Will more U.S. companies take their cues from India and declare independence from inhumane cosmetics practices such as testing on animals? 

Over the past few years, the United States placed much more of an emphasis on natural cosmetics, both from the advocacy and product development standpoint. In 2012, sales of natural and organic personal care increased by 10 percent, according to Nutrition Business Journal data. The awareness is there. The sales are growing. We are making our voices heard. 

But then there are times when I realize how behind we still are from a global perspective, especially when it comes to regulatory issues—proven once again by last week’s announcement from PETA that India will ban cosmetics animal testing following a PETA India anti-animal testing campaign. India joins the European Union and Israel, which also have put a stop to these inhumane practices and have even extended the ban to include products tested on animals in other parts of the world.

Animal testing isn’t the only area where the U.S. seems to be turning a blind eye to “inhumane” cosmetics practices.

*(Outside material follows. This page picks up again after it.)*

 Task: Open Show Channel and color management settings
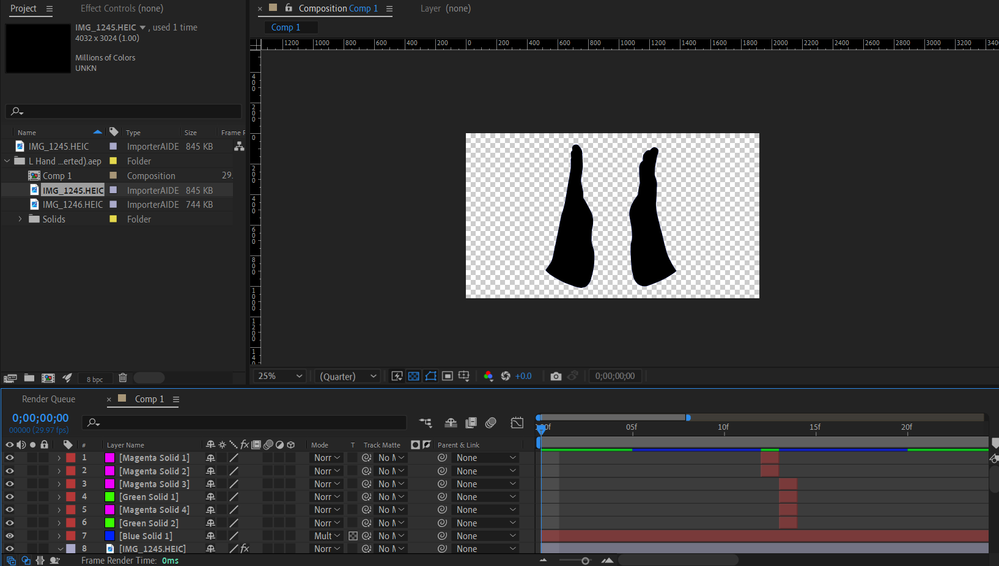[x=488, y=376]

We’ve only banned 13 cosmetics chemicals, while the EU has ousted more than 1,100 chemicals linked to endocrine disruption, cancer and more. Yup, that’s inhumane, too.

The good news: Even in the absence of legislation around these parts, there are still ways that we can help shape the cosmetics business. Retailers can shape the industry (as we’ve seen with the Whole Foods/organic personal care labeling initiative).

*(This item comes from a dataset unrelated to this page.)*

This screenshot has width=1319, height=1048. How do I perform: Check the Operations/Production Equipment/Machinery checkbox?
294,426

In addition to retailers making cruelty-free pratices part of your store’s policies, manufacturers can pull out of markets that still use animal testing, as we recently saw Pangea do with China; and here in the U.S., brands can get the Cruelty Free certification to prove their commitment and only partner with retailers that have aligned values.

But in the end, it's you, the consumer, that can and will vote with their dollars (I know, I’m so sick of this saying, too, but there’s really no better way to communicate that where you choose to spend your money actually can shift an entire market). And with efforts such as those from India, more of us are going to start thinking: Why isn’t the U.S. banning these practices, too?

Change is imminent, I’m convinced. I would urge brands to take the lead on safe ingredients and humane practices. We'll all have reason to celebrate.